8回の男・山口鉄也、今度は最強の投手コーチで再び巨人の力になれ/川口和久WEBコラム

 

中5日でリリーフに負担も


現役時代の山口鉄也


 巨人の投手コーチ時代、「スコット鉄太朗」とも言われた勝利の方程式があった。

 スコット・マシソン、山口鉄也、西村健太朗の3人のリレーだ。

 相手チームのコーチからは「巨人戦は7回までに勝ち越していないと勝てない」と言われたことがある。最高の褒め言葉だね。

 原辰徳監督の2期目だったが、よく言っていたのは「ウチのリリーフは山口鉄也がいてこそ」という言葉だった。彼は主に8回を担当するセットアッパーで、入団2年目から9年連続60試合以上を投げた鉄腕だ。

 以前も書いたことがあるが、マウンドに上がるまでは弱気の塊、いざプレーがかかると強気の塊となる不思議な男だった。

 あとは、ほとんどしゃべらない。ニコニコと礼儀正しいのだが、「はい」とか「すみません」とかばかり。言葉ではなく、ピッチングで自分を表現する男だった。

 その山口が20年からコーチになったのには驚いたが、昨年途中から一軍に昇格し、今季も継続となった。原監督の厳しい目に応えたということなのだろう。

 山口は、大きく変わった巨人の一軍コーチングスタッフの中でキーマンになる、いやなってほしい男でもある。

 理由は2つだ。

 1つは若手選手のケア。若大将、原監督も63歳だ。ディフェンスチーフコーチの阿部慎之助は迫力満点の男だし、桑田真澄はレジェンド。若い選手は、少し距離感があると思う。

 それを埋めるのが、山口だと思う。選手と近く、優しい男だから選手にしっかり寄り添える。

 もう1つは巨人の原監督が来季、先発を中5日で回したいと言っているからだ。

 巨人は昨年も9月終盤にローテを詰めたが、成功したとは言えない。あと付けじゃなく、俺はうまく回らないんじゃないかと思って見ていた。中6日と中5日は同じようで違う。いきなりではなく、調整法などのシミュレーションを春のキャンプから繰り返すことが必要だと思ったからだ。

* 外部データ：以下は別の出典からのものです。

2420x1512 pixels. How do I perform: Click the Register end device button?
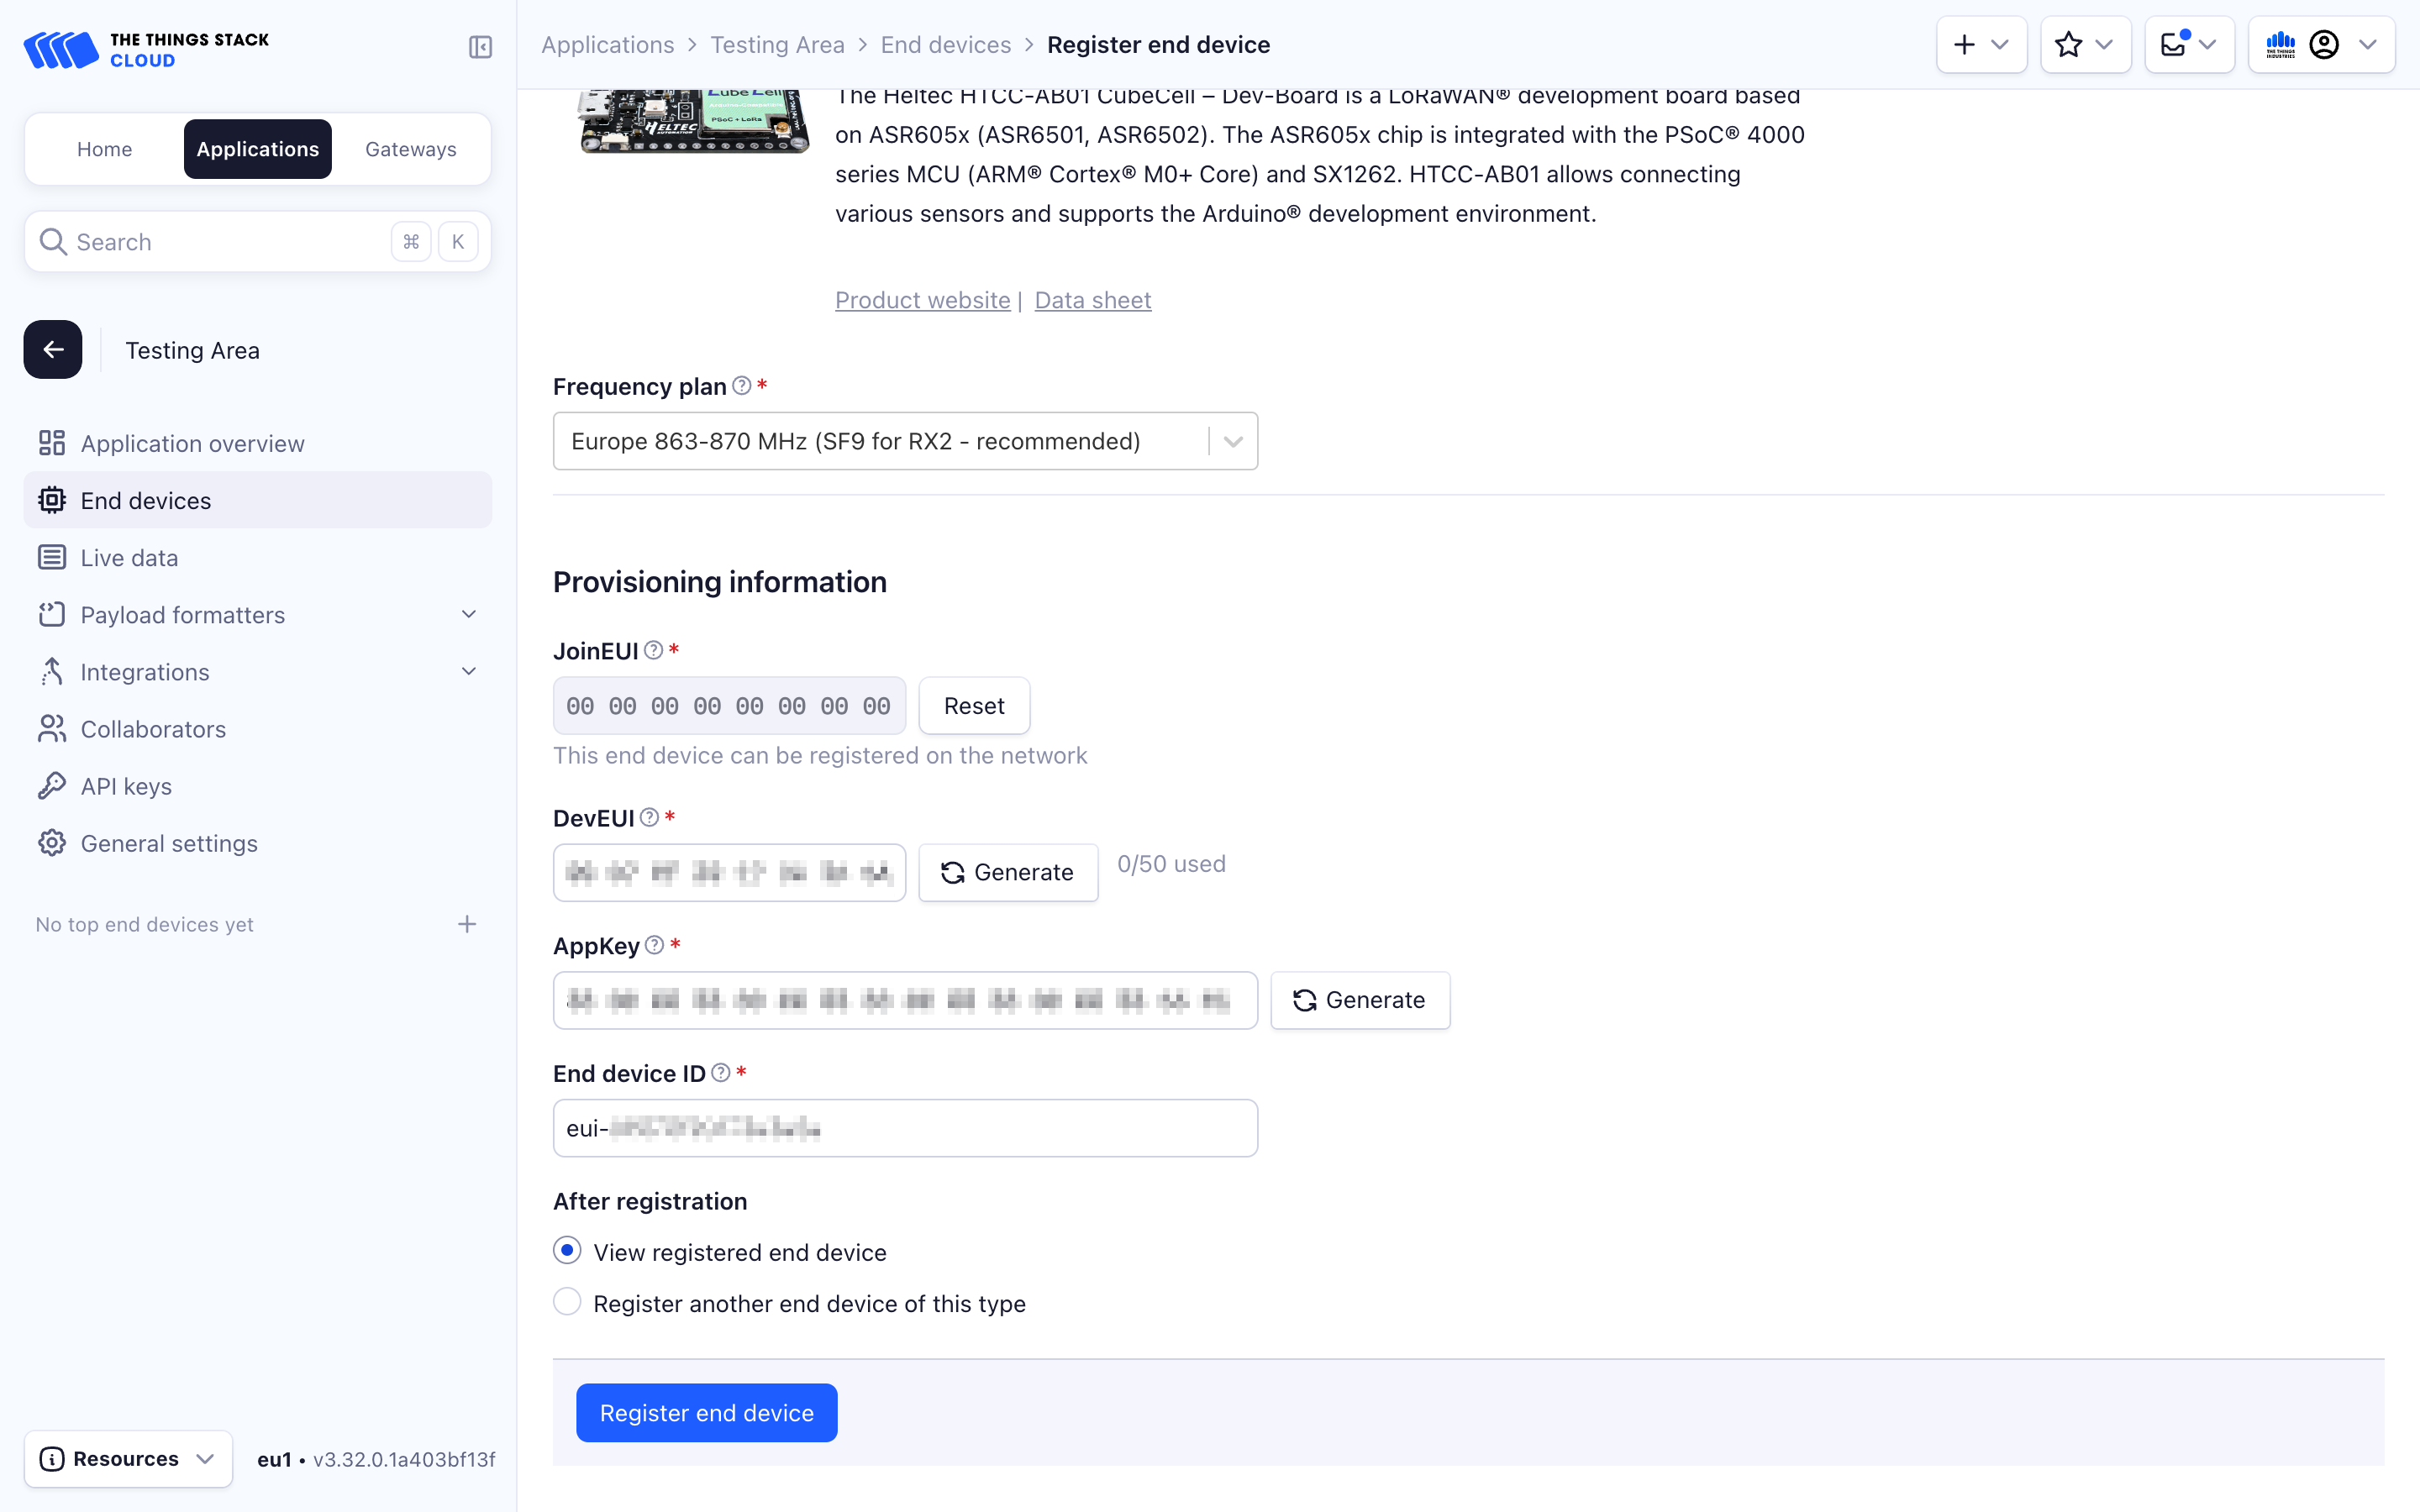pos(706,1412)
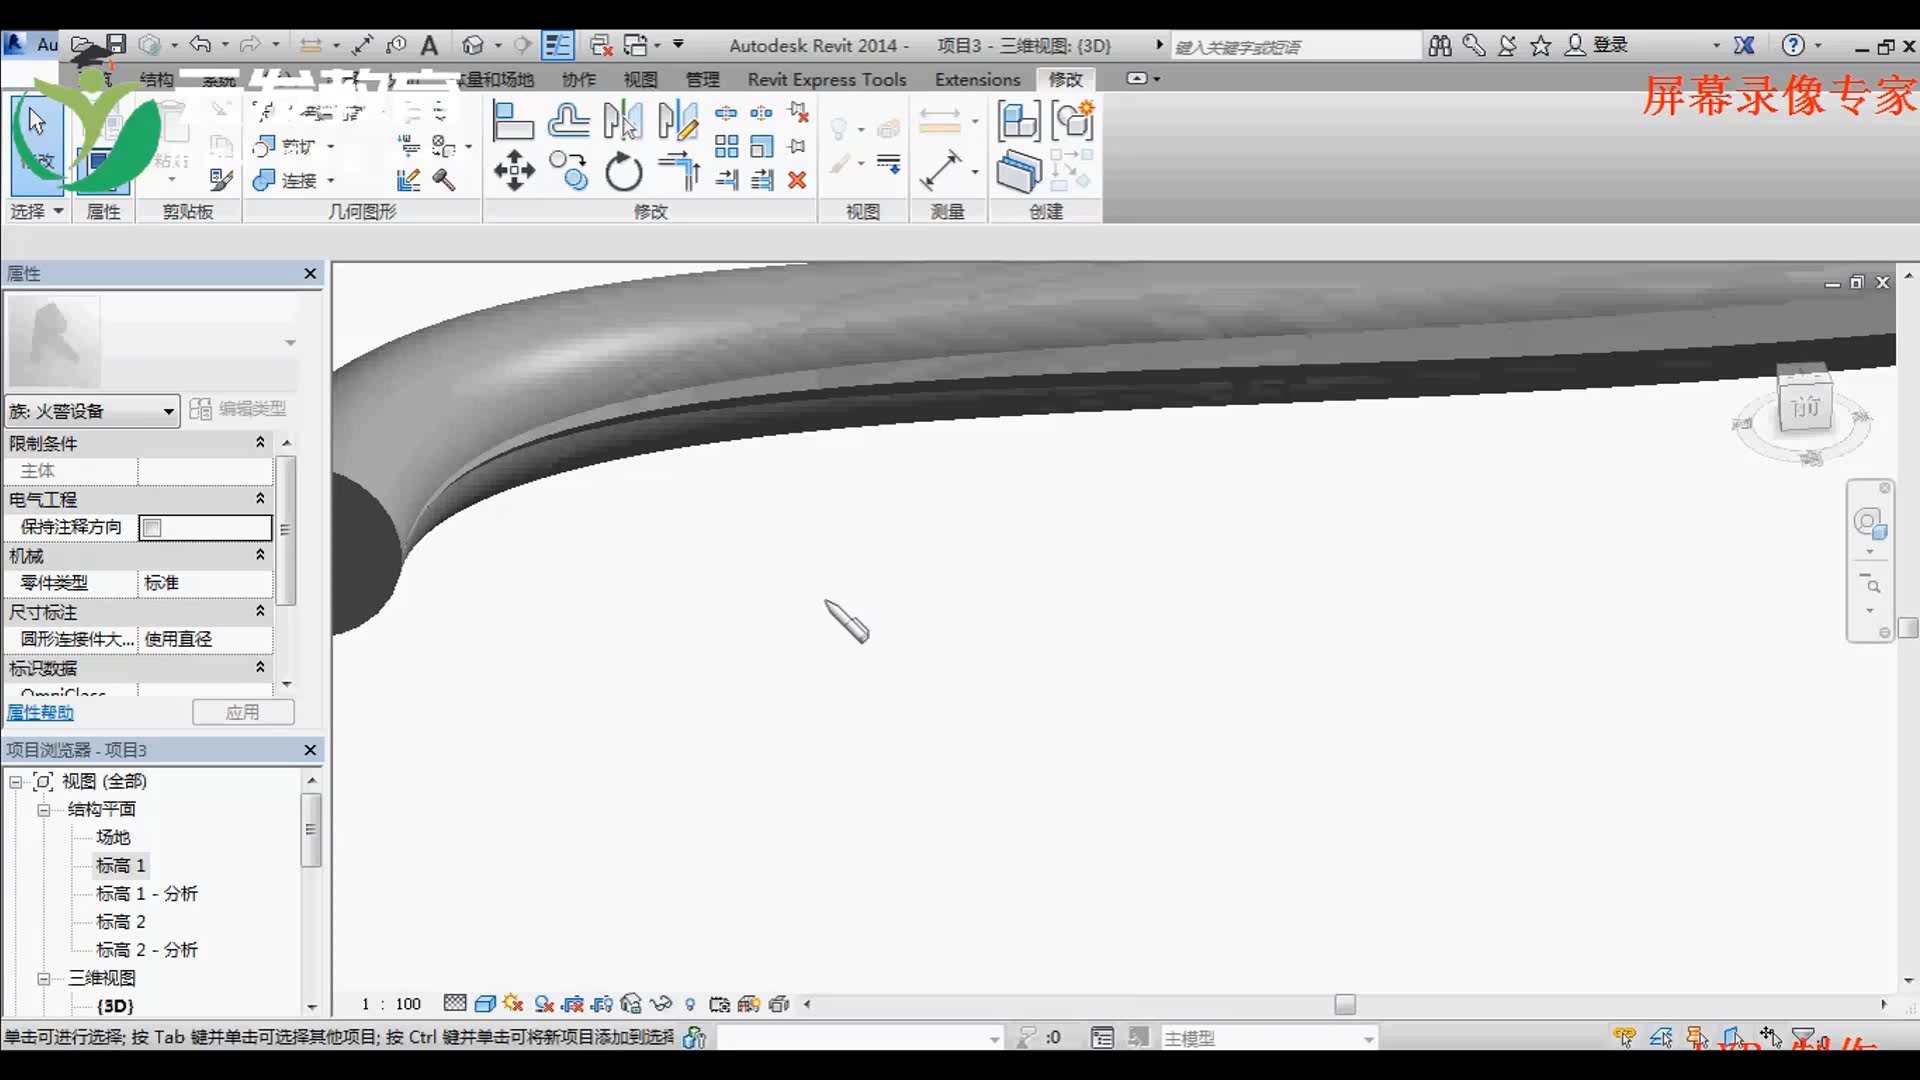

 さらに今季に関して言えば、中5日で先発の数は減らせるかもしれないけど、100球はさらに厳守になるだろうし、しかも延長復活でフルシーズンとなったらリリーフ陣の負荷は増す。

 リリーフのやり繰り、要は選手のコンディションの見極めの眼力、メンタル面のケアが今まで以上に重要になってくるはずだ。

 山口は眼力はあると思うし、リリーフ経験、さらに時々無茶をする原野球の経験も豊富だ。あとは言葉力を強化し、いいコーチになると勝手に期待しているよ。